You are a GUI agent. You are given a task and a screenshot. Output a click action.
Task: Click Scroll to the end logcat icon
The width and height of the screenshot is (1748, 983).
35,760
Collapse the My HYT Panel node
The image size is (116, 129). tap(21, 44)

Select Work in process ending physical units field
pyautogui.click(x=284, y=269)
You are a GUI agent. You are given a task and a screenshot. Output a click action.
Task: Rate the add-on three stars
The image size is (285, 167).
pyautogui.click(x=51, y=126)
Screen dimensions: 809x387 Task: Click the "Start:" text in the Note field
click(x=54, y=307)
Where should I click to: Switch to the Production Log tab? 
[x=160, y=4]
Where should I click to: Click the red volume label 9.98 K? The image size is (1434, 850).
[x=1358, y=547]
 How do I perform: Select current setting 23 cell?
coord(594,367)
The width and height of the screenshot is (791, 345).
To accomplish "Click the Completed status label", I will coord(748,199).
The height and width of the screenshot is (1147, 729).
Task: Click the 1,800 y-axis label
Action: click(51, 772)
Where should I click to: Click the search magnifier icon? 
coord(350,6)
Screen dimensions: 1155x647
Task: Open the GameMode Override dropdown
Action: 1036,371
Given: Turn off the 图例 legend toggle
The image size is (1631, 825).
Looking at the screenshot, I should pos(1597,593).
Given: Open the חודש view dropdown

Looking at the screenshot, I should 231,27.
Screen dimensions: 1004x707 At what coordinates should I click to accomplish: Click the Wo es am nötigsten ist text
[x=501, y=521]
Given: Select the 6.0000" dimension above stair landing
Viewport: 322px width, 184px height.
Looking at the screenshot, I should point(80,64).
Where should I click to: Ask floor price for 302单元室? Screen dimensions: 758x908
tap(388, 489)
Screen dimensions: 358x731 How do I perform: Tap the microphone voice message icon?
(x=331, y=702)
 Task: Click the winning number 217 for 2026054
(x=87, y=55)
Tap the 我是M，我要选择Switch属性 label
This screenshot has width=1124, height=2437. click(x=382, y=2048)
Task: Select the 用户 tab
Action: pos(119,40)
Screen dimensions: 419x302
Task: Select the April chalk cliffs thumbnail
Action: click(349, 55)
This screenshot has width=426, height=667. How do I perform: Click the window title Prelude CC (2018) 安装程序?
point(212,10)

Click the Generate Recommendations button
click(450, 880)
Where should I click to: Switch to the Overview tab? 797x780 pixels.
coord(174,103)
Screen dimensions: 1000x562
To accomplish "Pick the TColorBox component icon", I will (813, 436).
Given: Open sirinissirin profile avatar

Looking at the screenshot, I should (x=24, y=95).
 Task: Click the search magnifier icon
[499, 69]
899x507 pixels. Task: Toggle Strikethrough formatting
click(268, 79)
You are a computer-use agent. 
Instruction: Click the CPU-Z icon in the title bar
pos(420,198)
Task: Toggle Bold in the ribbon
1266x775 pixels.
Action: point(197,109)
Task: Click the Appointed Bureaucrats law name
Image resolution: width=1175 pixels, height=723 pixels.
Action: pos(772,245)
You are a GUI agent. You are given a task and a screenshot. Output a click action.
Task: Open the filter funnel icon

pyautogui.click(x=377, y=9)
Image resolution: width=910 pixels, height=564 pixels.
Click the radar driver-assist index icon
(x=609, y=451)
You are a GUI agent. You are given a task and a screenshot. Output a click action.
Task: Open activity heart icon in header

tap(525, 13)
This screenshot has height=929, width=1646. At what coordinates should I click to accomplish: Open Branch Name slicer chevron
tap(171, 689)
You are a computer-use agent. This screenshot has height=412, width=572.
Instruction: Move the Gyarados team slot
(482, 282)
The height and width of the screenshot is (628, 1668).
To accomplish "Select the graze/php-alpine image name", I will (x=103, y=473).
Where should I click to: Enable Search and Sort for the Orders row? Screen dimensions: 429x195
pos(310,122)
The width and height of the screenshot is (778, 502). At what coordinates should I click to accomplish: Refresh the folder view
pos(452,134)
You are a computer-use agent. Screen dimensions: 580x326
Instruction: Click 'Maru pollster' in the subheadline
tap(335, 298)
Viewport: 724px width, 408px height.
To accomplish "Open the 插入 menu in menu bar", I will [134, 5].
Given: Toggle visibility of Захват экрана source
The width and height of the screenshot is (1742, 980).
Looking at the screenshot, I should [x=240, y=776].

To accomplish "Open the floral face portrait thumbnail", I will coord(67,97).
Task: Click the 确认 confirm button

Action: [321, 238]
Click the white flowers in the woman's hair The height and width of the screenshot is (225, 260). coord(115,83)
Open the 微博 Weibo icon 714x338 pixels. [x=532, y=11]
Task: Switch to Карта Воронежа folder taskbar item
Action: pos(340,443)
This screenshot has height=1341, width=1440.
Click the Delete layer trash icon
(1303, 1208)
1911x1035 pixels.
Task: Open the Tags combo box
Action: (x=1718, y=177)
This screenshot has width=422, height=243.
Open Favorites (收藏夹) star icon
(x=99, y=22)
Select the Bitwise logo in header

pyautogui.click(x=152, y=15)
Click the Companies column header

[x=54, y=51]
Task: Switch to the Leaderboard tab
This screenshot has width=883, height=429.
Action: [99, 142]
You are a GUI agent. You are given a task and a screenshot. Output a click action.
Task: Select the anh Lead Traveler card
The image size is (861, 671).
———
◆ **The task**: Recast every line of the records above as a numbered list, omitting the blank lines.

◆ **Solution to this exercise**:
1. You are a GUI agent. You are given a task and a screenshot. Output a click action.
2. Task: Click Scroll to the end logcat icon
3. The width and height of the screenshot is (1748, 983).
4. 35,760
5. Collapse the My HYT Panel node
6. The image size is (116, 129). tap(21, 44)
7. Select Work in process ending physical units field
8. pyautogui.click(x=284, y=269)
9. You are a GUI agent. You are given a task and a screenshot. Output a click action.
10. Task: Rate the add-on three stars
11. The image size is (285, 167).
12. pyautogui.click(x=51, y=126)
13. Screen dimensions: 809x387 Task: Click the "Start:" text in the Note field
14. click(x=54, y=307)
15. Where should I click to: Switch to the Production Log tab? 
16. [x=160, y=4]
17. Where should I click to: Click the red volume label 9.98 K? The image size is (1434, 850).
18. [x=1358, y=547]
19.  How do I perform: Select current setting 23 cell?
20. coord(594,367)
21. The width and height of the screenshot is (791, 345).
22. To accomplish "Click the Completed status label", I will coord(748,199).
23. The height and width of the screenshot is (1147, 729).
24. Task: Click the 1,800 y-axis label
25. Action: click(51, 772)
26. Where should I click to: Click the search magnifier icon? 
27. coord(350,6)
28. Screen dimensions: 1155x647
29. Task: Open the GameMode Override dropdown
30. Action: 1036,371
31. Given: Turn off the 图例 legend toggle
32. The image size is (1631, 825).
33. Looking at the screenshot, I should pos(1597,593).
34. Given: Open the חודש view dropdown
35. Looking at the screenshot, I should 231,27.
36. Screen dimensions: 1004x707 At what coordinates should I click to accomplish: Click the Wo es am nötigsten ist text
37. [x=501, y=521]
38. Given: Select the 6.0000" dimension above stair landing
39. Viewport: 322px width, 184px height.
40. Looking at the screenshot, I should point(80,64).
41. Where should I click to: Ask floor price for 302单元室? Screen dimensions: 758x908
42. tap(388, 489)
43. Screen dimensions: 358x731 How do I perform: Tap the microphone voice message icon?
44. (x=331, y=702)
45.  Task: Click the winning number 217 for 2026054
46. (x=87, y=55)
47. Tap the 我是M，我要选择Switch属性 label
48. This screenshot has width=1124, height=2437. click(x=382, y=2048)
49. Task: Select the 用户 tab
50. Action: pos(119,40)
51. Screen dimensions: 419x302
52. Task: Select the April chalk cliffs thumbnail
53. Action: click(349, 55)
54. This screenshot has width=426, height=667. How do I perform: Click the window title Prelude CC (2018) 安装程序?
55. point(212,10)
56. Click the Generate Recommendations button
57. click(450, 880)
58. Where should I click to: Switch to the Overview tab? 797x780 pixels.
59. coord(174,103)
60. Screen dimensions: 1000x562
61. To accomplish "Pick the TColorBox component icon", I will (813, 436).
62. Given: Open sirinissirin profile avatar
63. Looking at the screenshot, I should (x=24, y=95).
64.  Task: Click the search magnifier icon
65. [499, 69]
66. 899x507 pixels. Task: Toggle Strikethrough formatting
67. click(268, 79)
68. You are a computer-use agent. 
69. Instruction: Click the CPU-Z icon in the title bar
70. pos(420,198)
71. Task: Toggle Bold in the ribbon
72. 1266x775 pixels.
73. Action: point(197,109)
74. Task: Click the Appointed Bureaucrats law name
75. Image resolution: width=1175 pixels, height=723 pixels.
76. Action: pos(772,245)
77. You are a GUI agent. You are given a task and a screenshot. Output a click action.
78. Task: Open the filter funnel icon
79. pyautogui.click(x=377, y=9)
80. Image resolution: width=910 pixels, height=564 pixels.
81. Click the radar driver-assist index icon
82. (x=609, y=451)
83. You are a GUI agent. You are given a task and a screenshot. Output a click action.
84. Task: Open activity heart icon in header
85. tap(525, 13)
86. This screenshot has height=929, width=1646. At what coordinates should I click to accomplish: Open Branch Name slicer chevron
87. tap(171, 689)
88. You are a computer-use agent. This screenshot has height=412, width=572.
89. Instruction: Move the Gyarados team slot
90. (482, 282)
91. The height and width of the screenshot is (628, 1668).
92. To accomplish "Select the graze/php-alpine image name", I will (x=103, y=473).
93. Where should I click to: Enable Search and Sort for the Orders row? Screen dimensions: 429x195
94. pos(310,122)
95. The width and height of the screenshot is (778, 502). At what coordinates should I click to accomplish: Refresh the folder view
96. pos(452,134)
97. You are a computer-use agent. Screen dimensions: 580x326
98. Instruction: Click 'Maru pollster' in the subheadline
99. tap(335, 298)
100. Viewport: 724px width, 408px height.
101. To accomplish "Open the 插入 menu in menu bar", I will [134, 5].
102. Given: Toggle visibility of Захват экрана source
103. The width and height of the screenshot is (1742, 980).
104. Looking at the screenshot, I should [x=240, y=776].
105. To accomplish "Open the floral face portrait thumbnail", I will coord(67,97).
106. Task: Click the 确认 confirm button
107. Action: [321, 238]
108. Click the white flowers in the woman's hair The height and width of the screenshot is (225, 260). coord(115,83)
109. Open the 微博 Weibo icon 714x338 pixels. [x=532, y=11]
110. Task: Switch to Карта Воронежа folder taskbar item
111. Action: pos(340,443)
112. This screenshot has height=1341, width=1440.
113. Click the Delete layer trash icon
114. (1303, 1208)
115. 1911x1035 pixels.
116. Task: Open the Tags combo box
117. Action: (x=1718, y=177)
118. This screenshot has width=422, height=243.
119. Open Favorites (收藏夹) star icon
120. (x=99, y=22)
121. Select the Bitwise logo in header
122. pyautogui.click(x=152, y=15)
123. Click the Companies column header
124. [x=54, y=51]
125. Task: Switch to the Leaderboard tab
126. This screenshot has width=883, height=429.
127. Action: [99, 142]
128. You are a GUI agent. You are given a task and a screenshot. Output a click action.
129. Task: Select the anh Lead Traveler card
130. The image size is (861, 671).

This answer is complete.